Dans un secteur habitué à mesurer le progrès en nanomètres et à célébrer chaque saut de nœud comme un symbole de vitesse et d’efficacité, Samsung Foundry a mis en avant la levier qu’ils considèrent comme déterminante pour la prochaine décennie : DTCO (Design-Technology Co-Optimization), ou co-optimisation de la conception et de la technologie. Lors du 8e Atelier d’échange Industrie-Académie pour les semi-conducteurs, organisé au COEX de Séoul dans le cadre de SEDEX 2025, Shin Jong-sin, vice-président de la division fonderie de Samsung, a défendu l’idée que le seul scalage lithographique ne suffit plus et que la véritable amélioration viendra de la co-conception de l’architecture des puces avec les règles du procédé.
« Avec la miniaturisation à elle seule, les gains restent autour de 10-15 % », a averti Shin. « À mesure que nous progressons vers des nœuds de plus en plus fins, les améliorations des procédés atteignent un plafond et l’industrie regarde vers DTCO pour continuer à avancer. »

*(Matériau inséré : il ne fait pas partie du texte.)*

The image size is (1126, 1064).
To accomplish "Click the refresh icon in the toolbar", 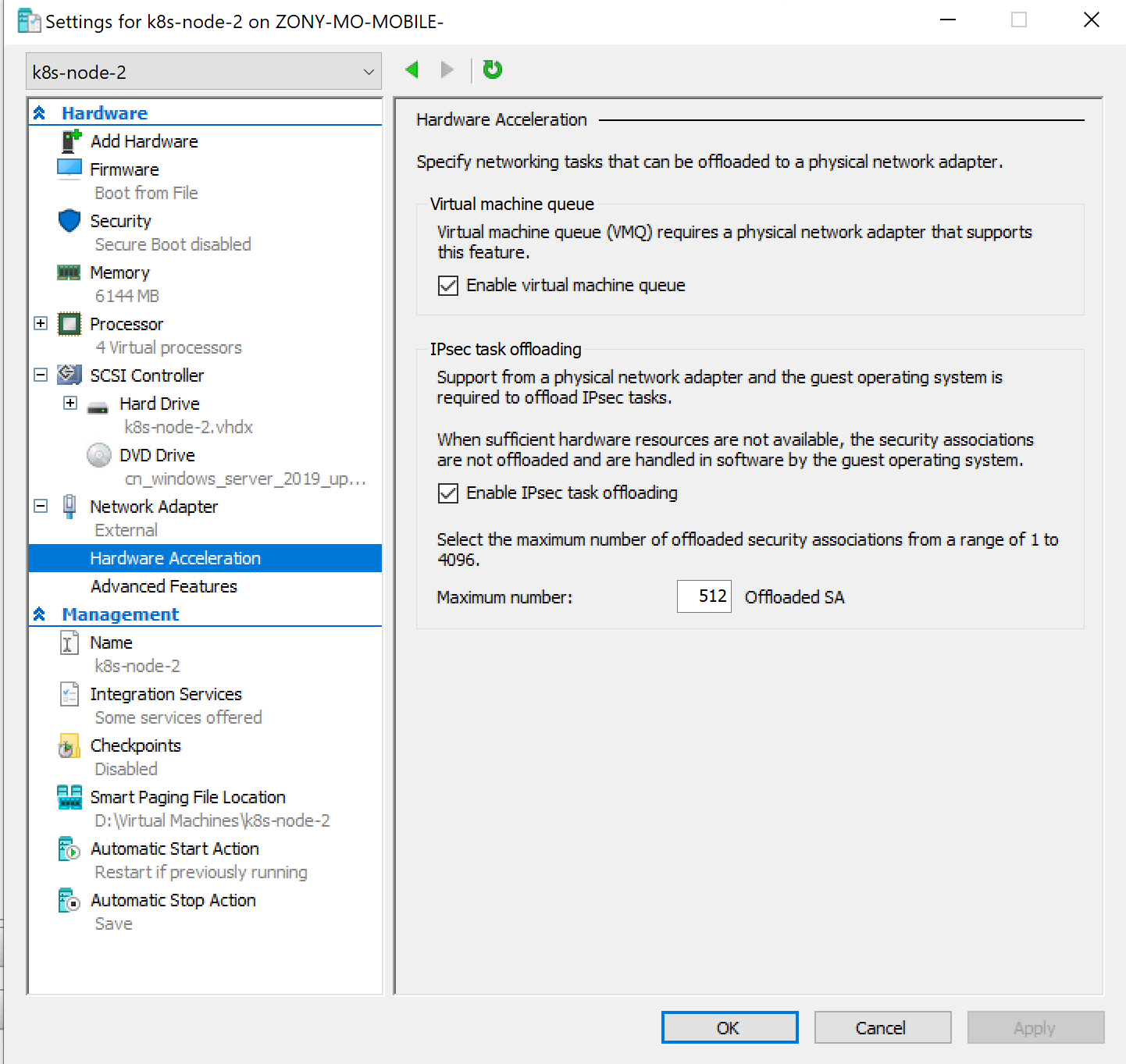I will point(492,69).
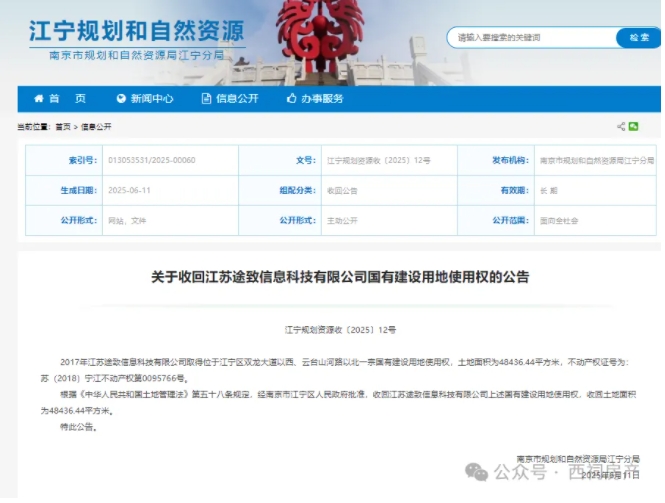The width and height of the screenshot is (665, 503).
Task: Follow the 首页 breadcrumb link
Action: (63, 127)
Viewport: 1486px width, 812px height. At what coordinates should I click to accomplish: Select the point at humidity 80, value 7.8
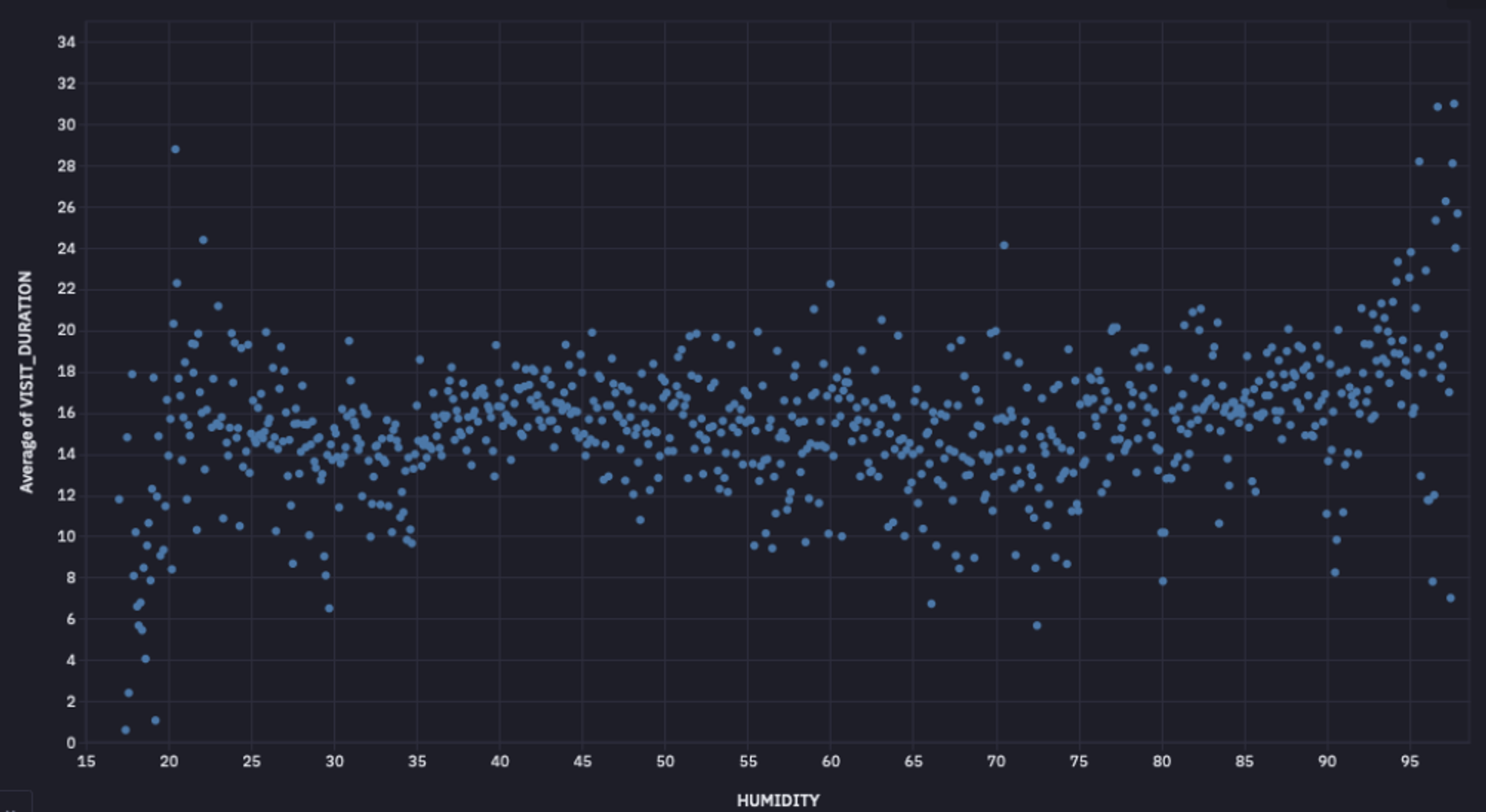coord(1163,581)

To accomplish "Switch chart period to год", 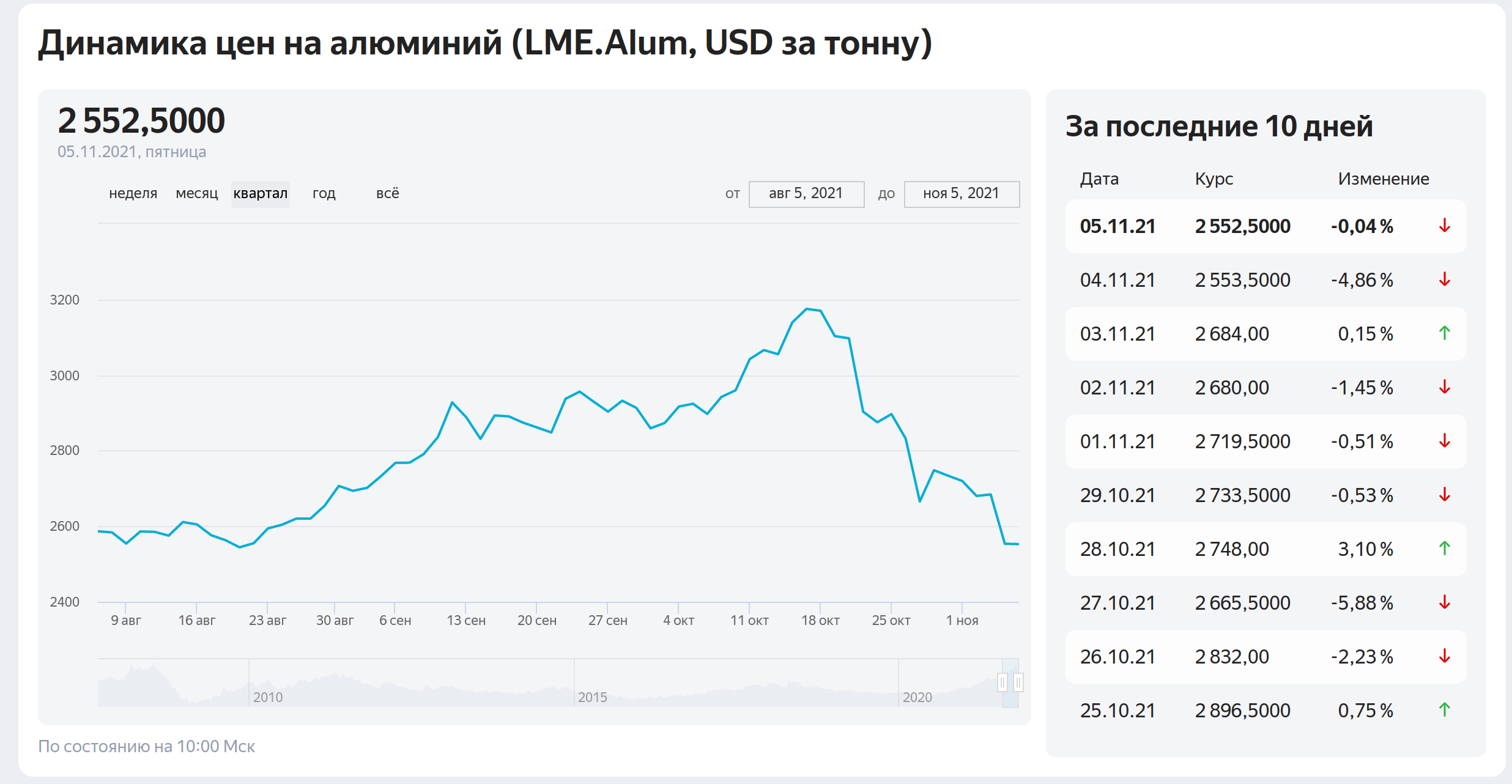I will coord(324,194).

De “plus petit est meilleur” à “le mieux pensé est meilleur”
La philosophie de Samsung repose sur un diagnostic de plus en plus partagé : un saut de nœud — du “N” au “M”, selon la terminologie du secteur — ne multiplie plus le rendement ni ne réduit l’empreinte comme avant. Selon Shin, en pratique, le passage d’une génération à une autre se traduit généralement par environ 15 % de performance en plus et 15 % de réduction de surface, bien loin des facteurs de 2× que supposait la vieille “mythe” de la Loi de Moore. Dans ce contexte, DTCO propose de briser la barrière traditionnelle entre ce que décide le concepteur (architecture, bibliothèques de cellules, topologies d’interconnexion) et ce que impose le procédé (règles de routage, profondeur de métallisation, ressources en énergie, restrictions de pitch).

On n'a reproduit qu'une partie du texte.